Aile, toplumsal değişmelere olabildiğince açık bir kurumdur. Evlilik; “tam ve sürekli bir hayat ortaklığı kurmak üzere, cinsiyetleri ayrı iki kişinin hukuken makbul ve geçerli
bir şekilde birleşmesi” olarak tanımlanabilir. Aile ne kadar önemli birim ise evlilik te o kadar önemli ve saygıdeğer bir olgudur.
Kadın ve erkek birbirini tamamlayan bir bütünün iki parçası gibidirler. Yüce Allah; “…kadınlar sizin elbiseniz, örtünüz; siz de onların elbisesi, örtüsüsünüz… ”( Bakara Suresi, 187 ) ayeti ile elbisenin ayıpları örttüğü, soğuk ve sıcaktan insanları koruduğu gibi, kadın ve erkeğin de birbirlerinin ayıplarını örten, eksiklerini gideren ve dış tesirlerden koruyan bir elbise gibi olmaları istenmiştir. Evlilik, yeni dikilmiş bir fidana benzer. Özenle bakılması gerekir. Aksi takdirde belli bir zaman sonra kuruyabilir.

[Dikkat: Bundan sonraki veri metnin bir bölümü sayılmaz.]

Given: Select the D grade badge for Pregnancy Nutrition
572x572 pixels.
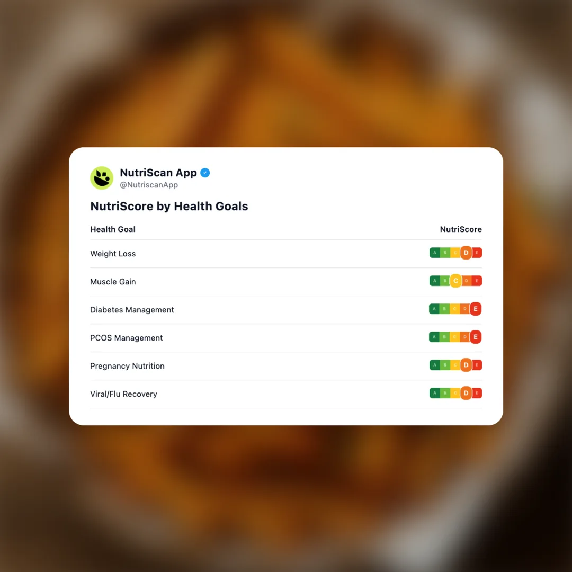Looking at the screenshot, I should pos(466,365).
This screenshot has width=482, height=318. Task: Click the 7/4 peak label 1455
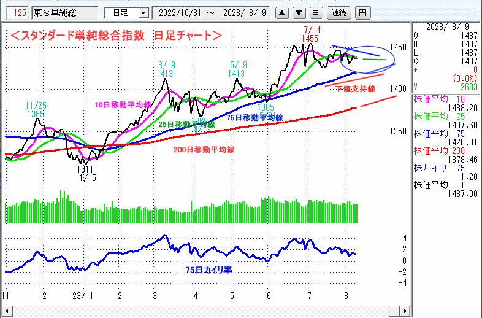pos(310,39)
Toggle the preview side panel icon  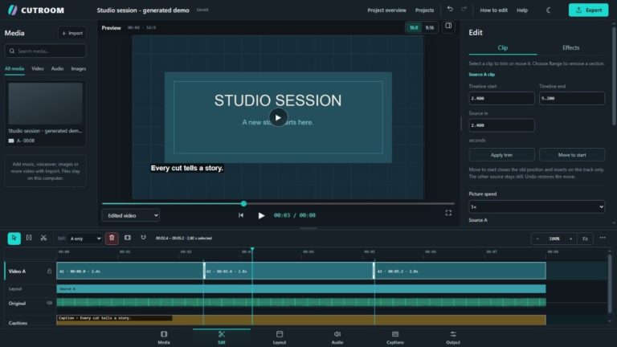(x=448, y=26)
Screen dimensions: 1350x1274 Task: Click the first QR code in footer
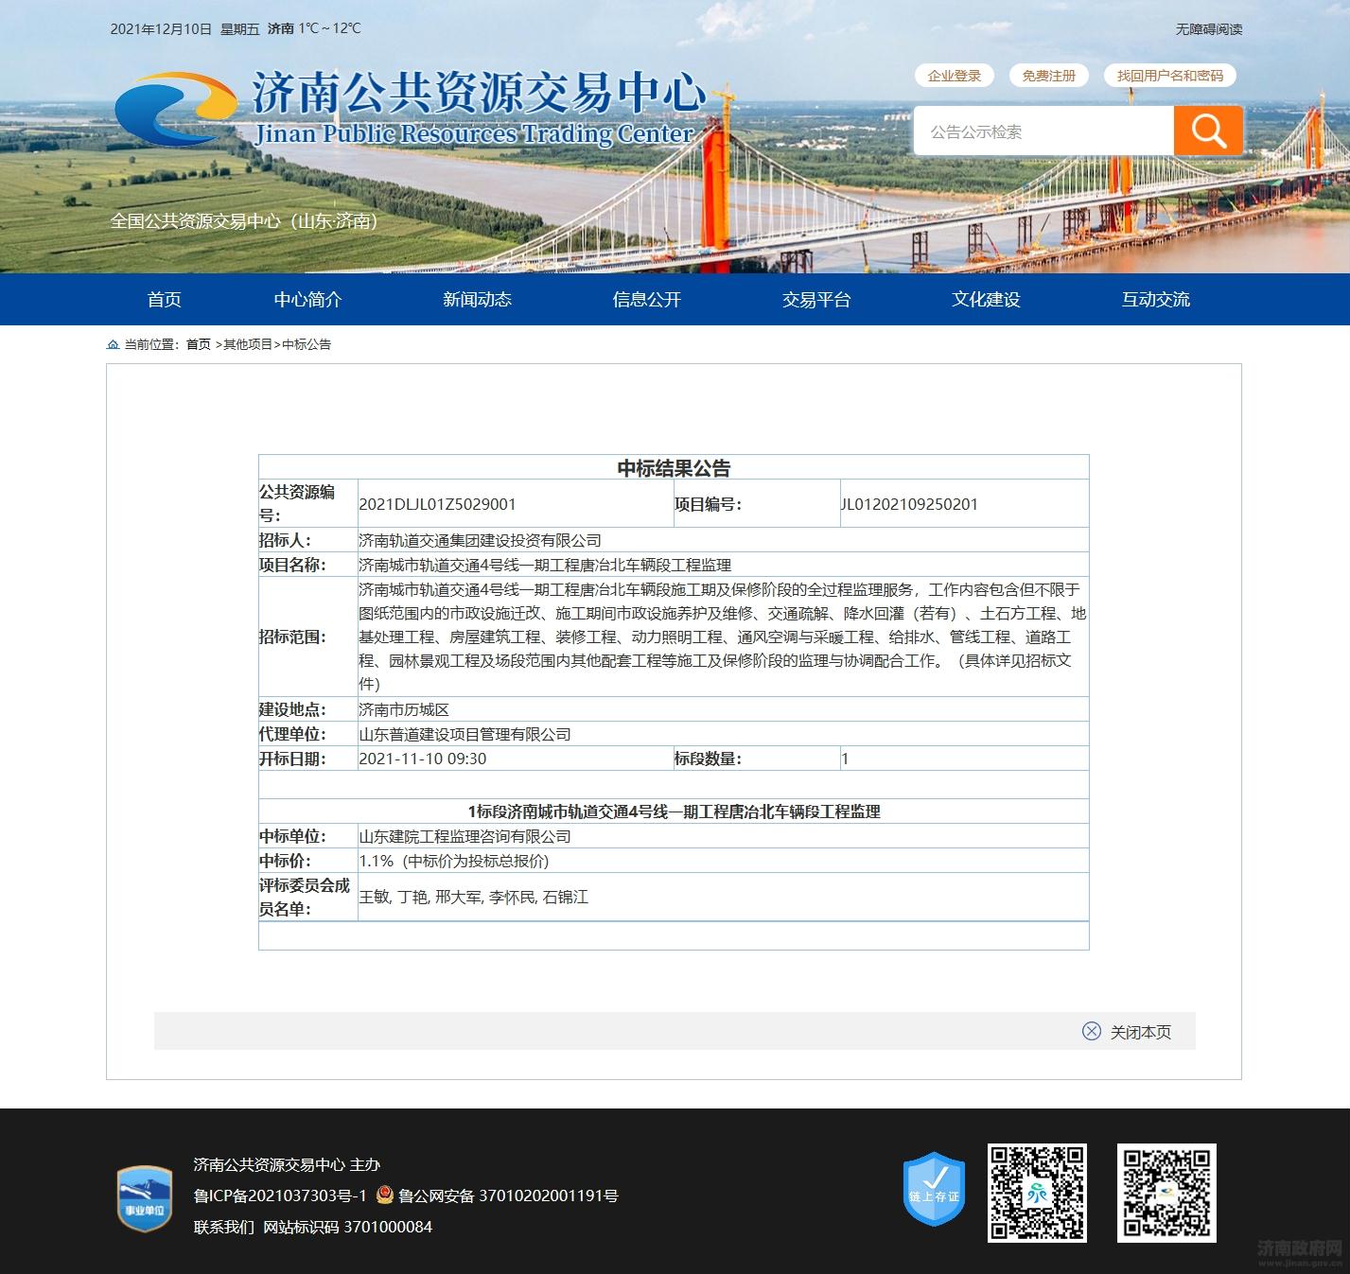pyautogui.click(x=1037, y=1193)
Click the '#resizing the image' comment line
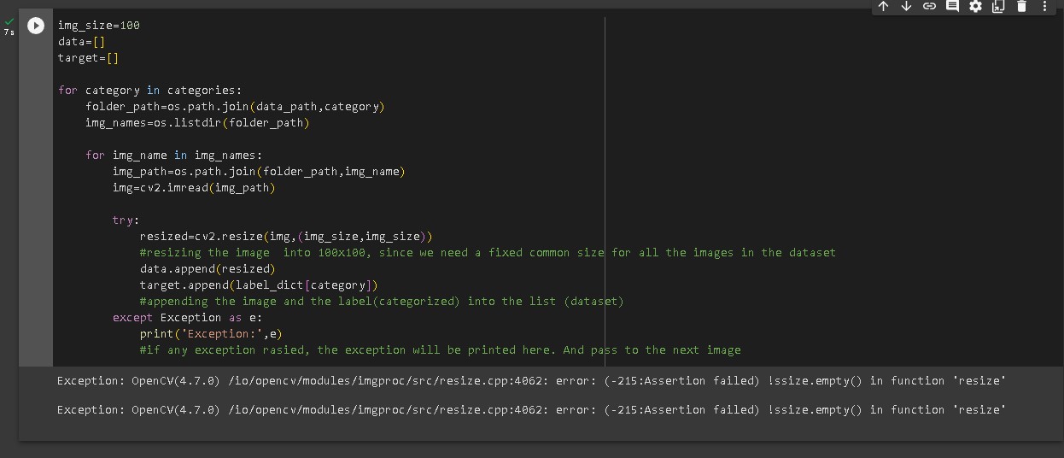Viewport: 1064px width, 458px height. pyautogui.click(x=487, y=253)
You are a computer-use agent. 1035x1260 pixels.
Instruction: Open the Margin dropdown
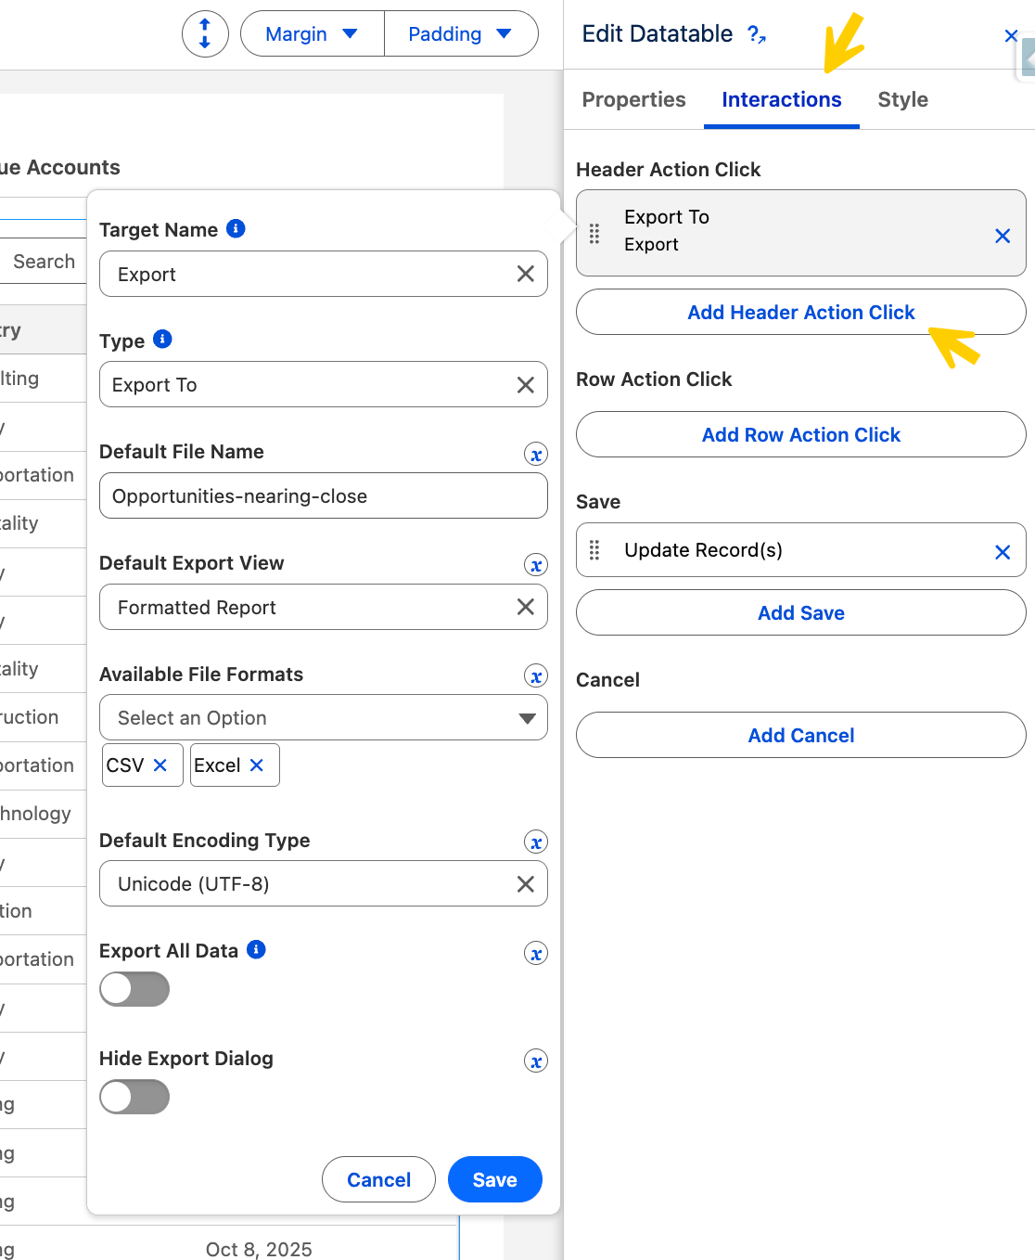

Hz. Aişe annemiz, bir gün Hz.Peygamber Efendimize her kadının zaman zaman eşine sorduğu şu soruyu sorar:
-Ey Allah’ın Rasulü beni seviyor musun?
Allah Resulü;
– Evet Ya Aişe, elbette seni seviyorum! der.
Bu cevap üzerine Aişe Annemiz Allah Resulünün ne kadar sevdiğini merak ettiğinden tekrar sorar:
– Beni ne kadar seviyorsun Ya Resulallah?
-Efendimiz, kördüğüm gibi der.
Hz Aişe Annemiz aldığı bu cevap karşısında son derece memnun olur. O, bu memnuniyetini tekrar yaşamak adına zaman zaman Efendimize:
“- Ey Allah’ın Resulü kördüğüm ne âlemde?” diye sorduğunda Allah Resulü de her defasında Aişe annemizi memnun edecek şu cevabı verir;
– İlk günkü gibi Ya Aişe.
Evlik Ağacı diye bir hikâye vardır. Belki çoğunuzun bildiği ve duyduğu bir hikayedir bu. Son derece severek evlenen yeni evli bir çift; evlenmeden önce sık sık birbirlerini çok sevdiklerine dair ne kadar da dil dökmüşlerdi. Ama şimdilerde, küçük bir söz, ufak bir olay, aralarında orta çaplı bir kavganın çıkmasına yetiyordu. Evliliklerinin daha ilk aylarında, bu işin hiç de hayal ettikleri gibi olmadığını anlamışlardı. Aslında birbirlerini sevmiyor değillerdi.
Nihayet bir akşam oturup, ilişkilerini bir daha gözden geçirmeye karar verirler. Her ikisi de boşanmayı istememekle birlikte, işlerin böyle gitmeyeceğinin de farkındaydılar.
Erkek: “Aklıma bir fikir geldi” der. “bahçeye bir ağaç dikelim ve bu ağaç üç ay içinde kurursa ayrılalım. Şayet kurumazsa bu ayrılma fikrini bir daha aklımızdan geçirmeyelim” der. Bu ilginç fikir eşinin de hoşuna gider. Ertesi gün bir meyve fidanı alıp birlikte bahçeye dikerler. Aradan bir ay geçmişti ki, bir gece ansızın her ikisi de ellerinde içi su dolu bir bidonla bahçede karşılaşırlar. Demek ki her ikisi de bu fidanın kurumaması için ağaca su veriyorlarmış.
İşte bu karşılaşma ile hem ağacı hem de evliliklerini kurutmaktan kurtarmışlar. Ve bir daha da o olumsuz kelimeyi ne kullanmış ve ne de akıllarına getirmişler.
Hepimizin sevgisinin kördüğüm gibi olmasını Yüce Allah’tan niyaz ediyorum.